How to Configure Algorithms
This page describes hyperparameter (HP) tuning algorithms that Katib supports and how to configure them.
HP Tuning Algorithms
Katib currently supports several search algorithms for NAS:
- Grid Search
- Random Search
- Bayesian Optimization
- Hyperband
- Tree of Parzen Estimators
- Multivariate TPE
- Covariance Matrix Adaptation Evolution Strategy (CMA-ES)
- Sobol Quasirandom Sequence
- Population Based Training
Grid Search
The algorithm name in Katib is grid
.
Grid sampling is useful when all variables are discrete (as opposed to continuous) and the number of possibilities is low. A grid search performs an exhaustive combinatorial search over all possibilities, making the search process extremely long even for medium sized problems.

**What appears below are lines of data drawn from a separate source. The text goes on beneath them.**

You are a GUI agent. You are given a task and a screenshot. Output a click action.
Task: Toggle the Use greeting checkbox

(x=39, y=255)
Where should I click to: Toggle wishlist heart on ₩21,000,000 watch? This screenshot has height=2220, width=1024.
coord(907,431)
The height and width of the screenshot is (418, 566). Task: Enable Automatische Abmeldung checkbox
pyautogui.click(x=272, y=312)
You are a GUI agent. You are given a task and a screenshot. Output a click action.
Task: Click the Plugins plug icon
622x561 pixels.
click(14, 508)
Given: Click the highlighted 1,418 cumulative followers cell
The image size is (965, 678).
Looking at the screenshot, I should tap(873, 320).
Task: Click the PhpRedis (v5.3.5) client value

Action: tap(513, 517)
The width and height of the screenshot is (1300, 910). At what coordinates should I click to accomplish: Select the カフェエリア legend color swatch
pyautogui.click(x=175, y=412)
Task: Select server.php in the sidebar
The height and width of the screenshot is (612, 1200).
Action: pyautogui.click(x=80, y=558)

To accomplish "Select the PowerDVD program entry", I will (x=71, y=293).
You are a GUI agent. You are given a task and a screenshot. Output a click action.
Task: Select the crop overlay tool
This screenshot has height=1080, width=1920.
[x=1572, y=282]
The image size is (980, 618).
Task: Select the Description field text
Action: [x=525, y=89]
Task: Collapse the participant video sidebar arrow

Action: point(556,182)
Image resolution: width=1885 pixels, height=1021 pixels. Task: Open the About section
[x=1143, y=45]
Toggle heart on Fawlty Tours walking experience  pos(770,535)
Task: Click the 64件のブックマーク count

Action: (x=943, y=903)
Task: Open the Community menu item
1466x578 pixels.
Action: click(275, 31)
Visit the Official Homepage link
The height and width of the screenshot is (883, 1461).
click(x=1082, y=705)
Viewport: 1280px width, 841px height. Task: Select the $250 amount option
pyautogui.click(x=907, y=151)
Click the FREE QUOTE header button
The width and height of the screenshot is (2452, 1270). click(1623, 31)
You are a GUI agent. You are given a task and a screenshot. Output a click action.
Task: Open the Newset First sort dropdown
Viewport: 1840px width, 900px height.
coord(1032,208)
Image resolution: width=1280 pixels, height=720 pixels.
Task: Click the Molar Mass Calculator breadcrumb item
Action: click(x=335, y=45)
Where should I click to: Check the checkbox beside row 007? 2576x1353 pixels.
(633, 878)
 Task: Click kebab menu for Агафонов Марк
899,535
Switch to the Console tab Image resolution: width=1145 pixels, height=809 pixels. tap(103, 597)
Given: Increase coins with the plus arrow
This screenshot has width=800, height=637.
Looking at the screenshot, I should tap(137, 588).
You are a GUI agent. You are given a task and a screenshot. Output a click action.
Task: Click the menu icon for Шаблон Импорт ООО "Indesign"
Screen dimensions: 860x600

Katib uses the Optuna optimization framework for its grid search.
Setting name | Description | Example |
---|---|---|
random_state | [int]: Set random_state to something other than None
for reproducible results. | 10 |
Random search
The algorithm name in Katib is random
.
Random sampling is an alternative to grid search and is used when the number of discrete variables to optimize is large and the time required for each evaluation is long. When all parameters are discrete, random search performs sampling without replacement. Random search is therefore the best algorithm to use when combinatorial exploration is not possible. If the number of continuous variables is high, you should use quasi random sampling instead.
Katib uses the Hyperopt, Goptuna or Optuna optimization framework for its random search.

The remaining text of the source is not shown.